Kirby taught for 40 years at Round Lake Beach and Round Lake Village elementary schools, retiring in 2011. He also served as a board member of the former Avon school district and regional chair for the Illinois Education Association. He was elected last April to the District 116 board.
"He was a very opinionated person but he did it because he loved the community and the kids," said Nanci Radford, school board president. "He fought for what he believed in."
Friends and family described him as a hippie and an agitator -- a staunch supporter of labor, civil liberties and other social issues.
"He's one of those people you either loved him or hated him," said W. Guy Finley, who served eight years on the District 116 school board, including as board president from 2007 to 2010.
"He's a hard-core agitator. When you saw Kim, he was an old hippie who never gave it up," Finley said. "He was just a fantastic guy once you understood he had a job to do as president of the union."
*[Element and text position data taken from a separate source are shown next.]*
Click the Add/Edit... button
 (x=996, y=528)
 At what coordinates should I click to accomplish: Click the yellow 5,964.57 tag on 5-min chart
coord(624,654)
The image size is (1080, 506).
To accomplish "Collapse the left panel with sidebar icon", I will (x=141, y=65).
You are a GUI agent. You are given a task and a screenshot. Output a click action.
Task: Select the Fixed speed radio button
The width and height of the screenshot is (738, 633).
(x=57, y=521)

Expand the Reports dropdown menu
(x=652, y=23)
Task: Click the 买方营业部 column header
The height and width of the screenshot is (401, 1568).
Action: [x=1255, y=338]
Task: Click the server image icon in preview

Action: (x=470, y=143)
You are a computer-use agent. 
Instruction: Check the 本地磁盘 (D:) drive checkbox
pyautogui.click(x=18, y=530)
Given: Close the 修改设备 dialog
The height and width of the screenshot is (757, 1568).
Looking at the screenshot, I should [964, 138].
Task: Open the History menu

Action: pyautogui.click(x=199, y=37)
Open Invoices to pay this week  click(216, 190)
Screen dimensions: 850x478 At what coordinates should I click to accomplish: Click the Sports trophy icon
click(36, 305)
Finley said he was backed by teachers in his run for office but told Kearby, one of the organizers and longtime president of the Education Association of Round Lake, that he wouldn't be a union shill.
"We just want people that care and will give us a fair shake. That's all," Finley recalled Kearby responding.
Kearby was the public face of labor about 20 years ago during a 38-day teachers strike.
"That strike was a really big moment in Round Lake history and took a long time for people to move past," Finley said. "Those who blamed him for the strike blamed him for the financial turmoil that followed." But that was not the case, Finley added.
Jeanne Kearby said it was her husband who encouraged the district to bring in state officials to help with its financial problems. State oversight or authority over finances lasted about 10 years until 2011.
Finley said Kearby helped in the district's recovery by selling pay freezes and reductions to union members.
"He was on the front lines," Jeanne Kirby said. "He realized everyone had to hurt a little to bring the district to solvency."
She said her husband fought for "wall-to-wall" union representation to include not only teachers but also secretaries, custodians and other district workers.
"He was a simple man that was respected for his efforts, trusted because of his compassion and loved for his honest and commitment," she said.